盗人一味の女頭目

麝香連理

第1話 邂逅

「っし、お前ら!今日はあそこのブルンを襲うッ!」


 緑の広がる山にある盆地にて、紫の長髪を風にたなびかせて青いバンダナを締めた女が八重歯を出して叫ぶ。

 身体の前には女の三倍はあるであろうバリスタがあり、女はそれを苦にせず肩にかけて持っている。

 そう、地面に置かず持ち上げているのだ。


「か、頭ァ~、あそこ武力で有名なサミーガ辺境伯のお膝元っすよ?やめましょうよー!それも、最近は王家と婚約したとか~、ねぇ?考え直しましょう!」


 女の前に立っていた男達の一番前に立つ、一番頼り無さそうな男がぼやくように提案する。

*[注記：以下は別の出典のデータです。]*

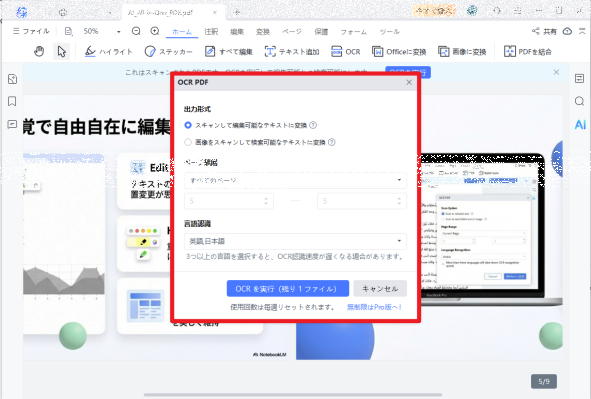Open the ファイル menu
Screen dimensions: 591x399
[x=31, y=31]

 それ以外の男はそれ以前に、諦観したような絶望の表情で突っ立ったままだった。

 そういう意味では、この男はこの中で一番勇気ある者だろう。

 

「黙れコクタス。あたしらはなんだ?」

「と、盗賊っす。」

「じゃあ奪え、簡単だろ?」

「う……まぁそっすけど、や、やり方を変えま───」


 コクタスが喋りかけた瞬間、女はコクタスの頭を鷲掴みすると、バリスタにセットした。


「か、頭ぁ~、せめて心の準備してからって約束してくれたじゃないっすかぁ~?」


 コクタスは苦笑いを浮かべながら顔を青くして、小刻みに震えながら伺うように女に尋ねた。


「ア?知るか。ほら、いつも通り防護魔法をかけてやっからよ──────



 女はそう言うと、コクタスの口に火をつけたダイナマイトを咥えさせた。



──かましてこいや。」


 女の良い笑顔を最後に、コクタスは国一の堅牢を誇るブルンの街の中心部に勢いよく発射された。



「ほんほふほはぁひぃふぁーーー!!!!」


 こんのクソ頭ぁーーー!!!と、女には聞こえたが、心優しい女はそれをあえて聞き逃してやった。

 コクタスが怯えていたのは武力ある貴族だからでも、良心の呵責でもない。このやり方が心底寿命を縮めるようで忙しないのだ。



「さぁ!お前ら!あたしらはなんだ!?」

「「「「「盗賊!!!!!」」」」」

「どんな盗賊だ!!!」

「「「「「汚ねぇ盗賊!!!!」」」」」

「あたしは誰だッ!!!!」

「「「「「女盗賊ラシュア!!!!!」」」」」

「ラシュア盗賊団に!?」

「「「「「敵は無しッ!!!!!」」」」」

「よく言ったァ!野郎共、壊し尽くせぇーーー!!!」

「「「「おぉぉぉぉぉぉ!!!!」」」」


 こうなりゃ自棄だと言わんばかりに、男達は山を降りていく。屈強な男達が涙を流しながら山を駆け降りていくのだ。それはある意味壮観で、恐怖の象徴だろう。



「よぉく聞け、お前ら!今サミーガ当主は王家からの呼び出しで不在だ!鬼の居ぬ間に盗みでもしときな!」


 ラシュアの声はよく通り、飛ばされたコクタスを除いた全ての部下に届いた。










ドォォォォォン!!!!!!!







 丁度、ラシュアが部下が通るための道を作るために城門を特製のバリスタの矢で破壊したのと同じタイミングで、都市中心部でも爆発が起きた。



「ヒュー、我ながら完璧だ。さてさて…………」


 ラシュアは腰ベルトからゴーグルをヒョイと持ち上げると、気合いをいれるようにパチンと顔にはめ込んだ。これは彼女なりのルーティン、やらないと逆に落ち着かないのだ。

 ゴーグルを通したラシュアの視界は限界を超え、五キロメートルはあるであろう街の様子がよく見えるようになる。街の地面に落ちている髪の毛が何色か一瞬で見極められる程に。

 それとコクタスのズボンの湿ったシミも。

 ラシュアは鼻で笑うと、視線をさっさとずらした。





「要注意、要注意…………あの騎士だな。」


 ラシュアは標的、部下では対処困難な外敵を殺が、もとい駆除するのがいつもの流れだ。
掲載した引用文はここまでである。